#### Supplied entries ####

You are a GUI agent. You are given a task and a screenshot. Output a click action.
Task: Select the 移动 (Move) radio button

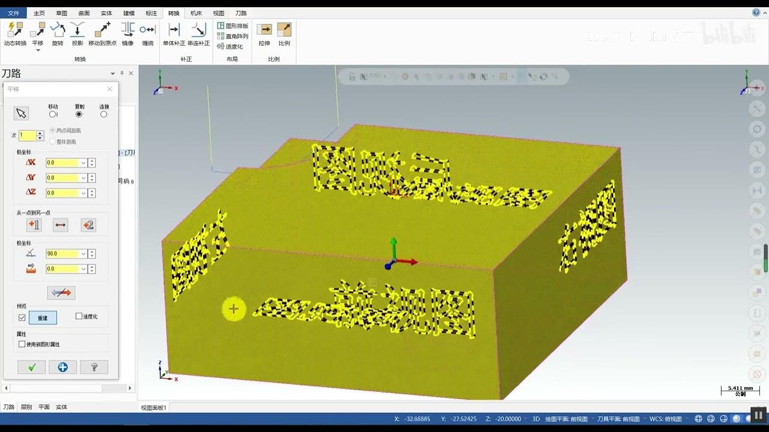(x=53, y=114)
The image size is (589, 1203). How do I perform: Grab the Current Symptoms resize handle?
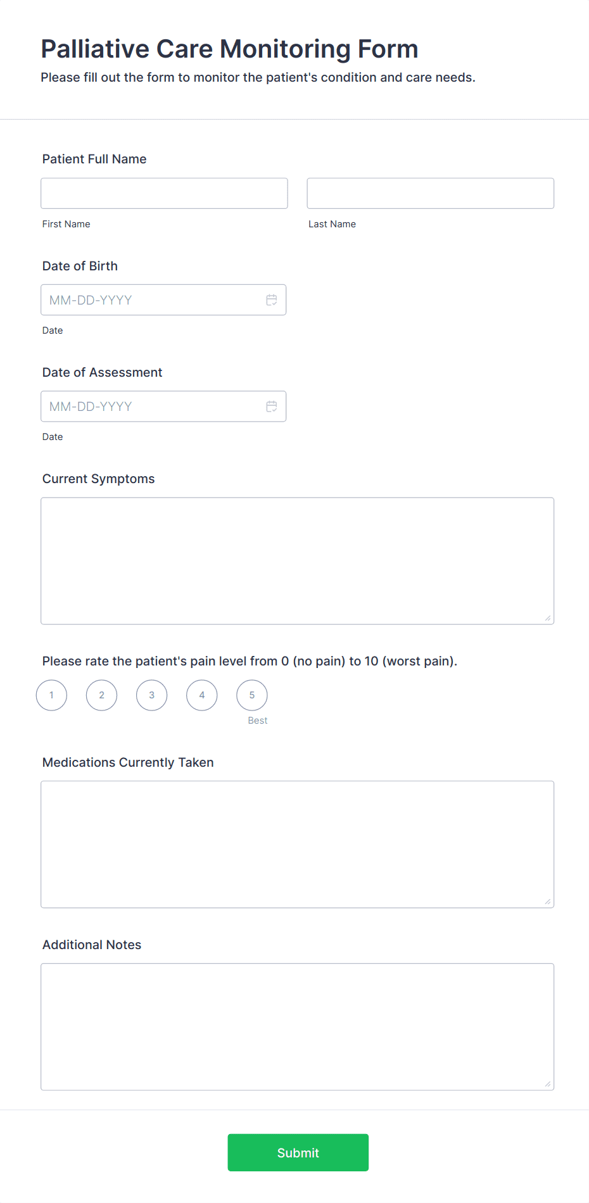548,618
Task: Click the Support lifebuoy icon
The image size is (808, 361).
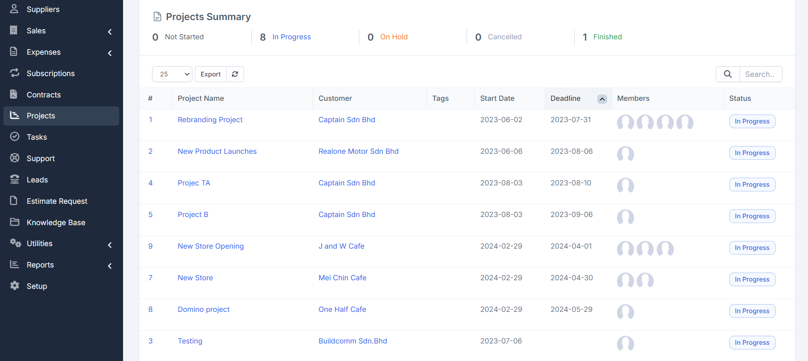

####

» What is required: The copy must start at the line containing "Task: Select the 移动 (Move) radio button" and end at the last line of the data, matching each line exactly. It must hold no pictures.

» Answer to this problem:
Task: Select the 移动 (Move) radio button

(x=53, y=114)
The image size is (589, 1203). How do I perform: Grab the Current Symptoms resize handle?
548,618
Task: Click the Support lifebuoy icon
The image size is (808, 361).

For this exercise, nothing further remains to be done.